コロナ禍における
高齢者のうつ病や認知症

長期に渡り私たちが直面することになったコロナ感染症の世界的パンデミック。
その中でうつ病や認知症など、高齢者のメンタルヘルスにも影響が及んでいます。
ワクチン接種も進み明るい兆しも見える今、これまでの現状と課題を専門家に聞きました。

医療法人松実会 よもぎクリニック副院長 精神保健指定医・認知症サポート医 松崎志保先生
医療法人松実会
よもぎクリニック副院長
精神保健指定医
認知症サポート医
松崎 志保 先生

コロナ禍における
高齢者のうつ病や認知症

長期に渡り私たちが直面することになったコロナ感染症の世界的パンデミック。その中でうつ病や認知症など、高齢者のメンタルヘルスにも影響が及んでいます。ワクチン接種も進み明るい兆しも見える今、これまでの現状と課題を専門家に聞きました。

医療法人松実会 よもぎクリニック副院長 精神保健指定医・認知症サポート医 松崎志保先生
医療法人松実会
よもぎクリニック副院長
精神保健指定医
認知症サポート医
松崎 志保先生

コロナ禍で見えた高齢者の変化

環境の変化は、在宅で過ごしていた人の方が大きかったのではないでしょうか。以前は地域のサロンや公民館講座などが開催されていましたが、2020年4月以降に一斉に閉鎖。それまで積極的に参加していた方でも生きがいや気持ちの張り合いを失ったことにより、不眠や不安感を訴えることが多くなりました。また軽い物忘れ程度だった場合でも、認知機能の低下が思っているよりも進行したケースがありました。地域の活動やデイサービスは、本来必要だったから利用していたはずで、それを制限されれば運動機能や認知機能が衰える可能性はやはり高くなったと言えるでしよう。

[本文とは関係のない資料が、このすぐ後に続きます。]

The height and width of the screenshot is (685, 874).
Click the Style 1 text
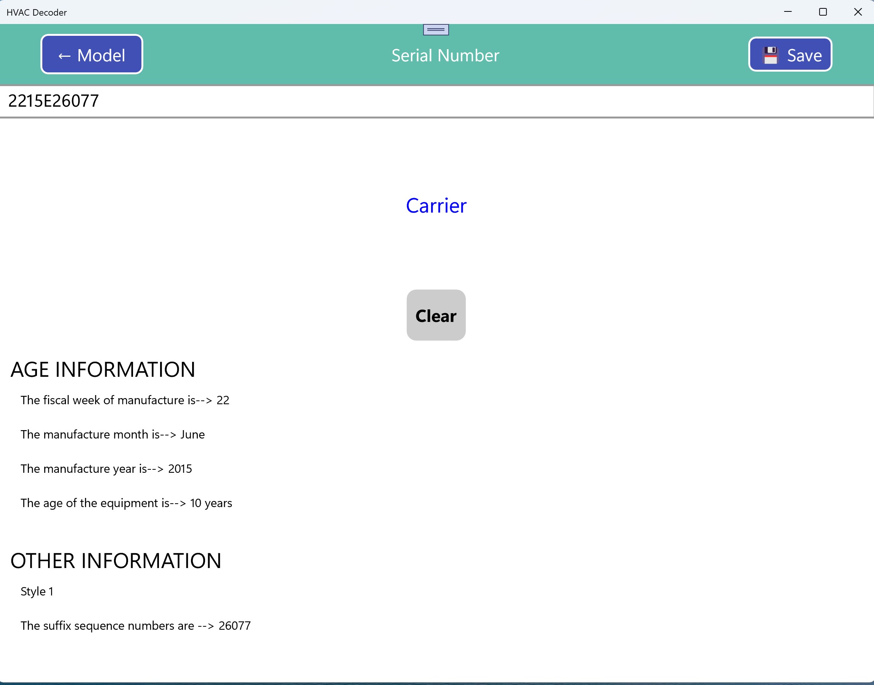(37, 592)
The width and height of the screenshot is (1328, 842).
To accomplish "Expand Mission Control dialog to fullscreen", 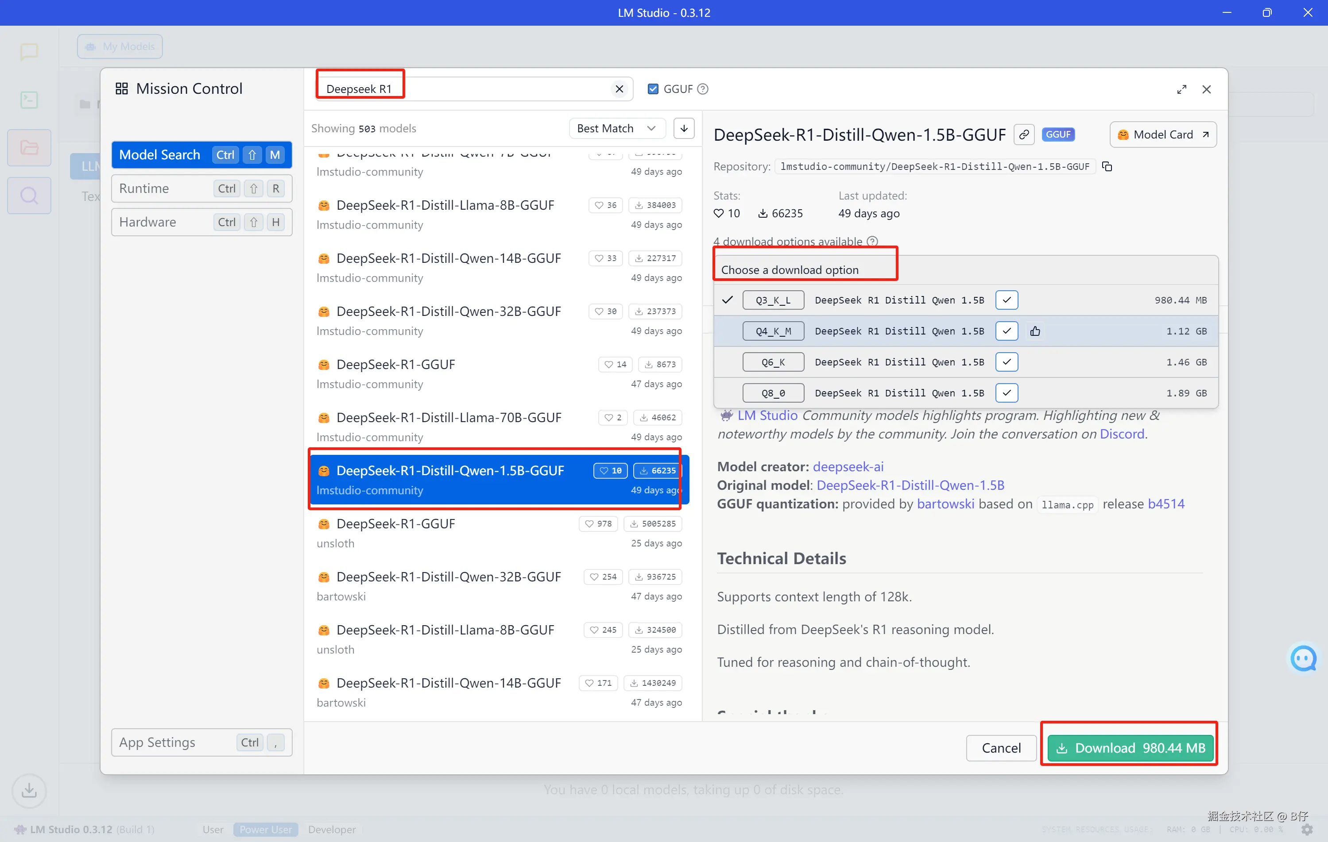I will tap(1181, 89).
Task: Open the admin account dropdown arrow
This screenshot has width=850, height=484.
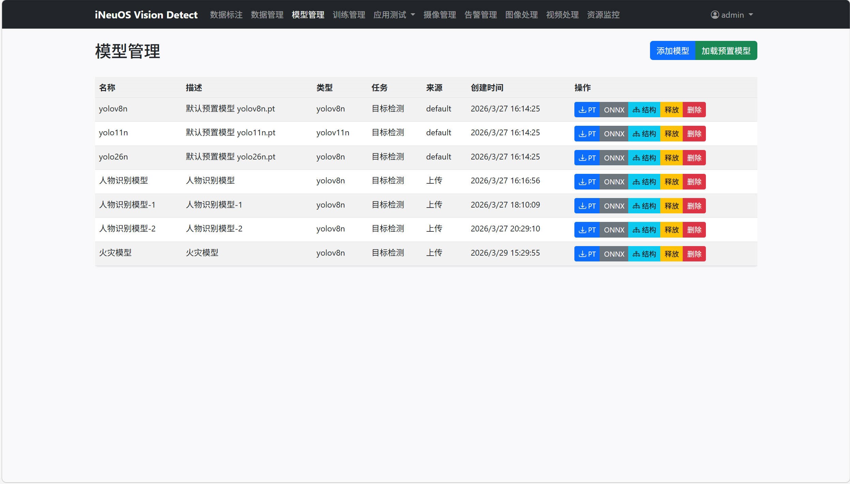Action: pos(751,15)
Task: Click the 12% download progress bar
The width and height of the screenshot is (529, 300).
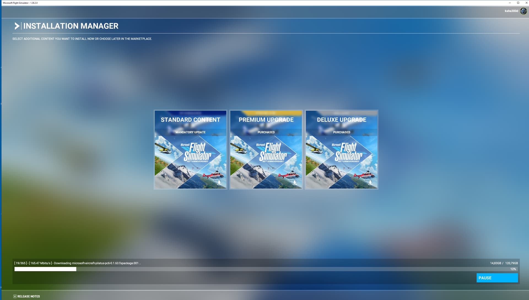Action: click(x=265, y=269)
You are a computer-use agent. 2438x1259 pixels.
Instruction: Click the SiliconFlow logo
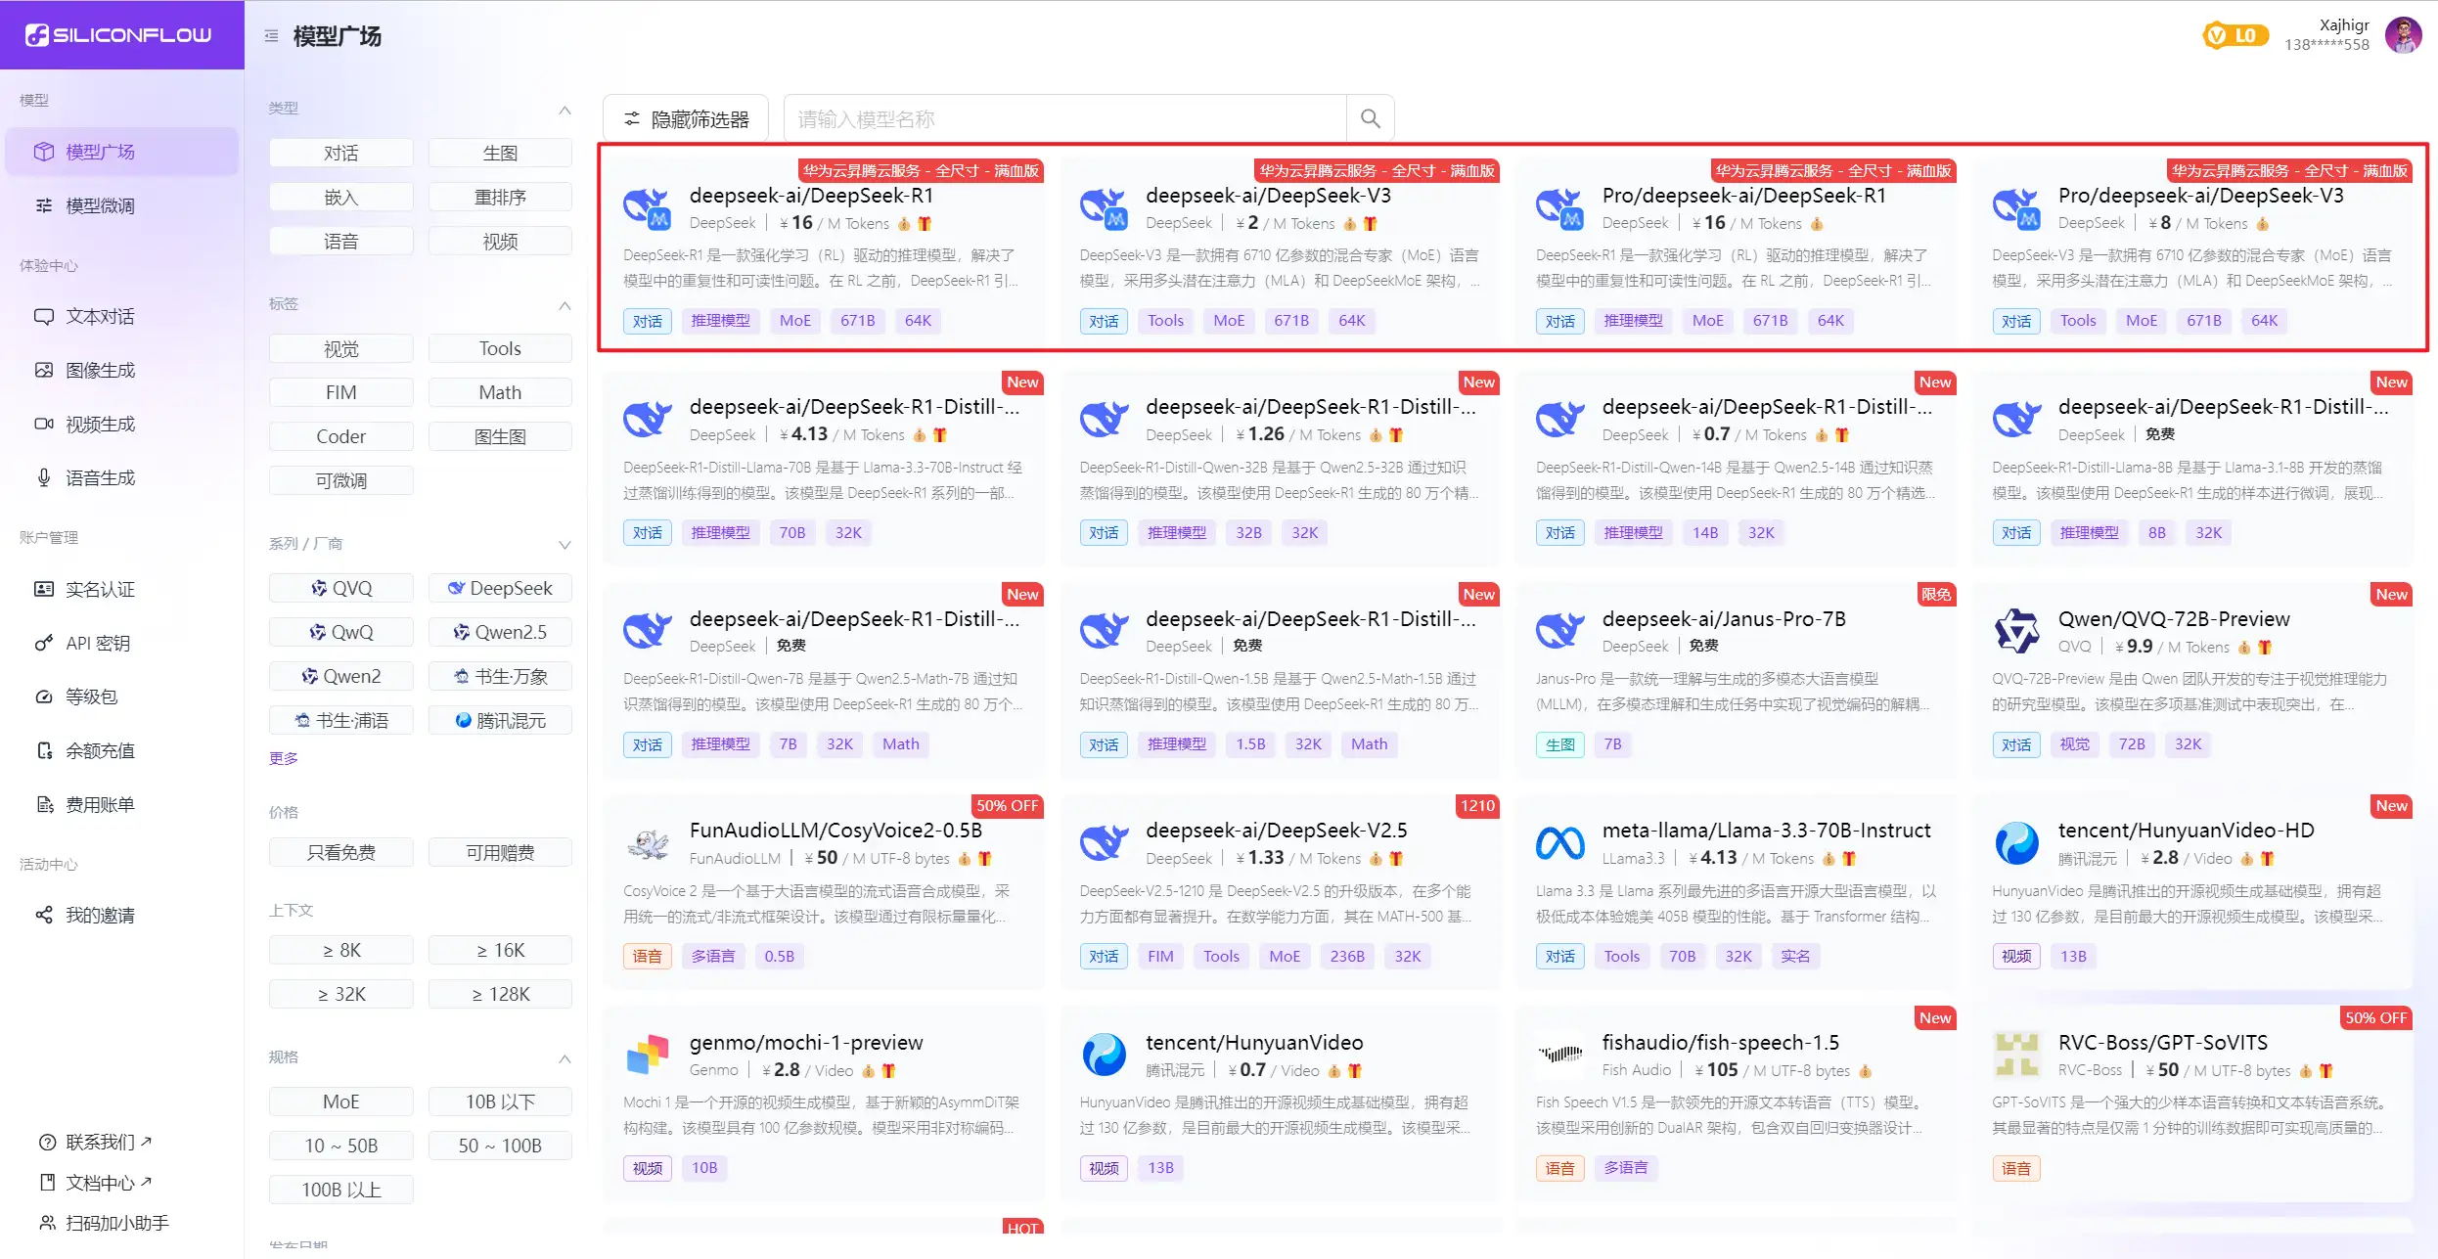click(x=119, y=35)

さらに介護施設に入居されている方も家族との面会制限が長期間になり、元気がなくなる・気持ちの張り合いがない・口数が少なくなる・食が細くなるなどの現象が見られました。心の状態は体の状態としても顕著に表れます。メンタルの落ち込みに伴い、運動機能が低下していく方も多くいました。

感染症に関わる具体的な不安とは

コロナ禍で
見られた
お悩み・不安
の例です。
  • 眼科に定期的に通院しているが、頻度が少なくなったことで視力を失うかもしれない
  • 通院の送迎をしてくれていた子どもがコロナになったら、病院に行けなくなる
  • なかなか孫が遊びに来られなくなり、楽しみが少なくなった
  • もし子どもがコロナ感染症で亡くなったら、自分の面倒は誰がみてくれるのか
  • 子どもたちのワクチン接種はいつだろうか?

よく聞いてみると、「自分がコロナ感染症にかかるかも…」という心配より、「家族がコロナ感染症になるかも」「そのことで自分の環境が変わるかも」という家族や周囲への不安が大きいように見受けられました。特にストレスが強い方はテレビの情報から強い影響を受けていることも。時にはそれらの情報源と少し距離を取ることも必要です。感染人数やワクチン接種の進捗状況などに一喜一憂せず、身体も気持ちも外に向けることを心掛けましょう。

適切な感染対策をしつつ
コミュニケーションの再開を

ほとんどの介護施設では、コロナ感染症に対する対策をきちんと行っています。定期的な外出や人との会話が、運動機能・認知機能の低下を防ぎますので、デイサービスなどの利用を再開してみてもいいでしょう。誰かに自分の気持ちを話したり不安を共有したりすることで安心感が生まれて良い睡眠が取れるようになり、心の安定に繋がります。一方、在宅で過ごす人は、家の中でできる趣味を見つけましょう。身体を動かすストレッチや体操のほか、頭を使う数独や簡単なパズル、切絵、今ならお孫さんに習ってコンピューターを使ったゲーム「e-スポーツ」などにチャレンジするのもいいかもしれません。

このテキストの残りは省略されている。